Glauc Program Expansion and Successful Execution
Increased Glauconite inventory to 22 net locations; recently drilled the 4-23 Glauc well that was executed ahead of schedule and with costs essentially on budget. Well has been on production for ~2 weeks and early results are encouraging (still in cleanup and not yet stabilized). Infrastructure (sales pipeline and site work) installed to support this and future wells.
Hedging and Cash Protection
Significant hedging in place for 2026: ~37% of gross natural gas production hedged at an average of ~$3.19/Mcf and ~31% of crude oil production hedged at ~USD 63.45/bbl. Management emphasizes continued hedging to protect near-term cash flows.
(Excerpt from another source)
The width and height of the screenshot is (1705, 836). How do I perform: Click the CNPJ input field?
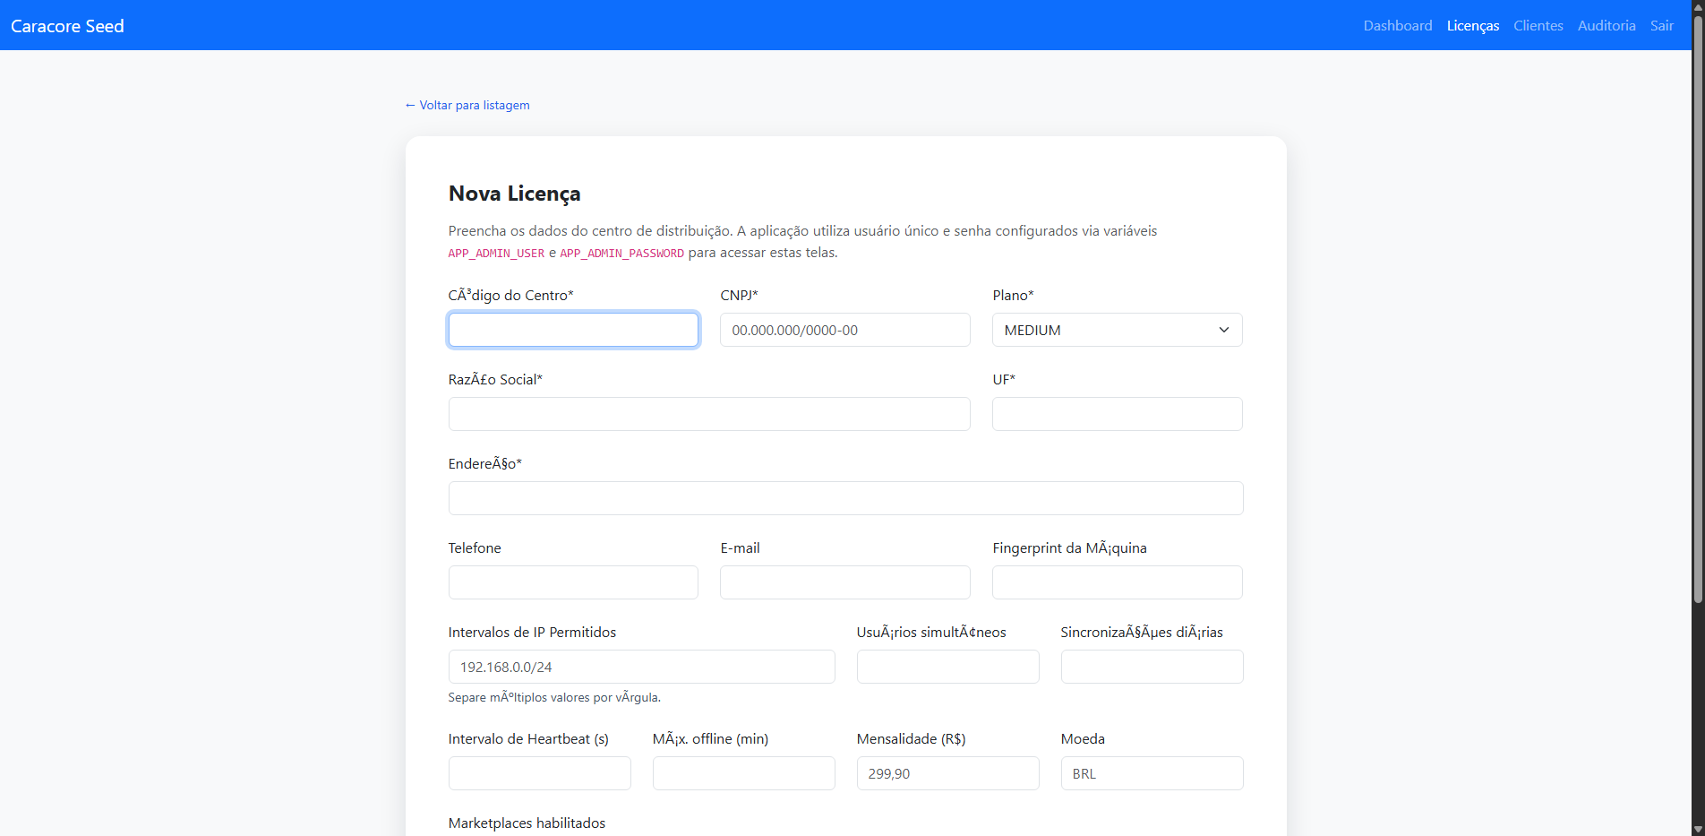click(x=844, y=330)
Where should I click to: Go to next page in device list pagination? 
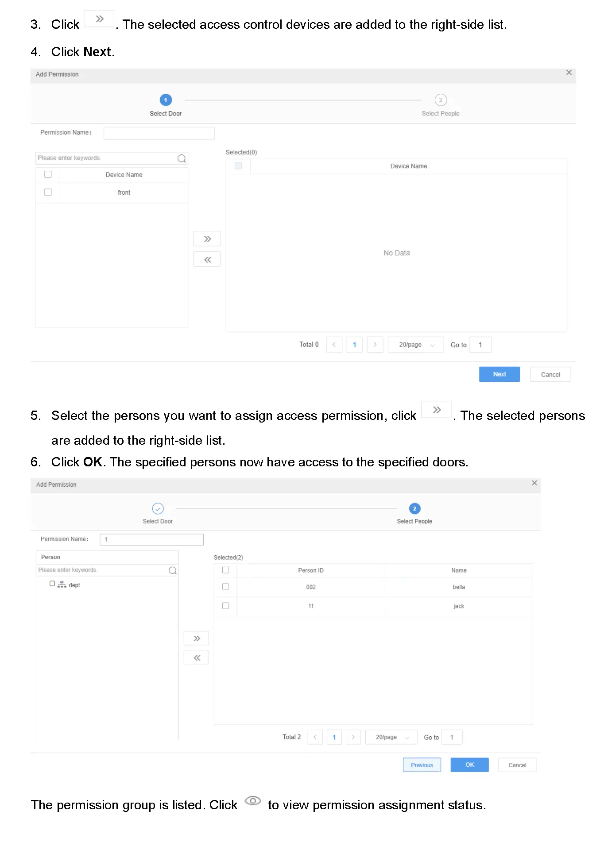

Strong Shareholder Returns
Paid over $100 million of dividends (~$0.30 per share) since the dividend program began in summer 2022, demonstrating commitment to returning capital to shareholders.
Operational Discipline and Capital Allocation
Management intends to continue allocating capital toward debt reduction and selective drilling on high-return locations; drilling and infrastructure costs reported as in-line with expectations, indicating disciplined execution.
Commercial Development Opportunities (Data Centers / Power)
Announced arrangement to supply gas to a data center project in Central Alberta (customer nearing financing); substantial interest from other groups for data centers and power generation on company land, supported by provincial objective to attract ~$100 billion of data center development.
Favorable Market Levers and Oil Price Sensitivity
AECO prices showing recent strengthening. WTI trading around $78–$79/bbl; management notes each $1 increase in WTI approximates $1.4 million of annual cash flow benefit to the company. Company mix is ~80% gas, but oil price moves have a material cash impact.